Larger droplets (millimeter-scale) can be levitated using acoustic fields37,38 or by the Leidenfrost effect,39,40 and it is easier to control droplet size. However, they typically exhibit much lower acceleration factors (less than one order of magnitude). In addition to having an intrinsically smaller surface-to-volume ratio, diffusion limits reaction acceleration in large droplets. According to Fick's second law of diffusion, a reagent needs just 0.3 ms to reach the surface in a 1 μm-radius droplet, but 5 minutes in a 1 mm-radius droplet. This problem can be mitigated by directly dosing the reagents onto the droplet surface (Fig. 1).37
|
| Fig. 1 Schematic diagram of vapor-dosed droplet in acoustic levitator showing the reacting droplet (gold) and the reagent reservoir droplet (blue; in this case, pure amine liquid). The distance between the two droplets is roughly 4 mm. | |
In this study, we developed a new method for accelerating reactions within a size-controlled millimeter-scale droplet that is acoustically levitated and captures vaporized reagents on its surface from a contactless partner droplet (serving as vapor reservoir).

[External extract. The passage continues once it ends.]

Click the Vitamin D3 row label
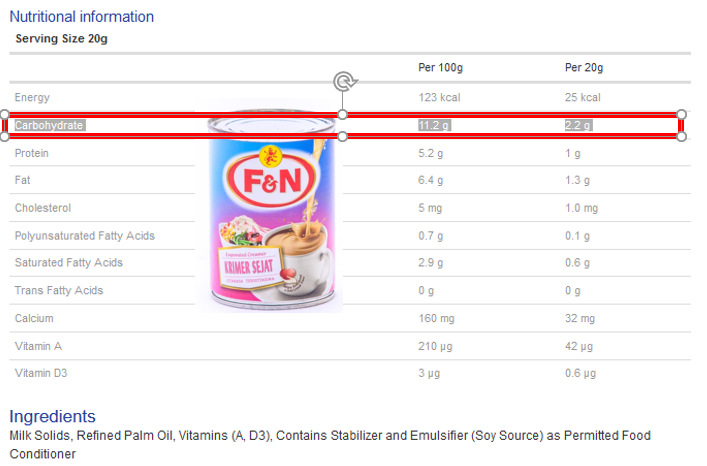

In contrast to the behavior of homogeneous droplets containing both reagents, this vapor-dosed droplet exhibited significantly higher reaction rates in the Katritzky transamination, with a 31-fold increase in overall reaction rate constant compared to the conventional bulk reaction. Through quantitative kinetics analysis and surface sampling studies, we determined that the rate constant at or near the surface layer was amplified by more than five orders of magnitude, demonstrating the role of the interfacial effect in accelerating reactions. The water adsorbed by the droplet from the air affected the kinetics, too, being responsible for at maximum an 8-fold enhancement. Using this acceleration system, 23 distinct pyridinium salts were successfully prepared within just two minutes each. Furthermore, a proof-of-concept experiment was conducted in this droplet system, showcasing a streamlined process involving accelerated in situ catalyst preparation and subsequent one-droplet photocatalyzed amine oxidation.
Results and discussion
Apparatus and performance of the vapor-dosed droplet
A single-axis acoustic levitator41 was used to trap two millimeter-sized droplets (3 μL each, approximately 1.8 mm in diameter) at different positions. To control droplet size and simplify the system, several measures were implemented. First, the Katritzky transamination of 2,4,6-triphenylpyrylium (TPP, 1) and tert-octylamine (3) was chosen as a model reaction (Fig. 2a). The pre-charged moiety makes 1 (m/z 309) surface-active and easily quantified using mass spectrometry, with a pre-charged non-reactive internal standard (1-methyl-2,4,6-triphenylpyridinium, m/z 322). Second, the steric hindrance of the α-methyl groups on amine 3 halted the reaction at the addition stage, simplifying the kinetics to cover a single step by preventing further dehydration to the final pyridinium product. Note that the amine used in the two-droplet system must be volatile to provide amine vapor. Third, acetonitrile was selected as the solvent, with the entire reaction time being limited to 30 seconds (including five seconds for reagent dosing) to avoid significant droplet size changes. Lastly, the reaction and detection processes were strictly separated, ensuring that comparisons among different acceleration systems used identical analytical procedures.
|
| Fig. 2 Reaction acceleration in vapor-dosed droplet. (a) Model reaction. (b) Comparison of vapor-dosed droplet (top panel), individual homogeneous droplet (middle panel), and bulk (bottom panel). The reaction time was 30 s. (c) Kinetics plots for vapor-dosed droplet and bulk at room temperature (note dramatically different time scales). | |
To examine the performance of the vapor-dosed droplet, the same reactions were carried out in bulk and in an individual homogeneous droplet (containing both the amine and TPP) for 30 seconds. Note that the amount of captured amine in the reacting droplet (top droplet, with initial concentration of 10 μM of TPP) in the five-second dosing experiment was measured to be 5 mM (see experimental details in Section 2.3.2 of ESI†). As shown in Fig. 2b, the TPP signal at m/z 309 was significantly reduced in the amine-dosed droplet, with a 57-fold decrease in the ratio of TPP to the internal standard (I309/I322) compared to the corresponding bulk reaction, with initial concentrations of 10 μM of TPP and 5 mM of amine 3. In contrast, the corresponding individual homogeneous droplet only showed a two-fold change. This outcome demonstrates a clear increase in reaction extent when the amine is dosed onto the droplet surface. The detailed kinetics of the reaction in the amine-dosed droplet are illustrated in Fig. 2c. The pseudo-first-order kinetic model for the linear regression is justified by use of excess amine (5 mM) compared to TPP. The rate constants for the vapor-dosed droplet and the bulk reaction were determined to be 18 M−1 s−1 and 0.58 M−1 s−1, respectively, resulting in a rate acceleration factor (RAF) of 31.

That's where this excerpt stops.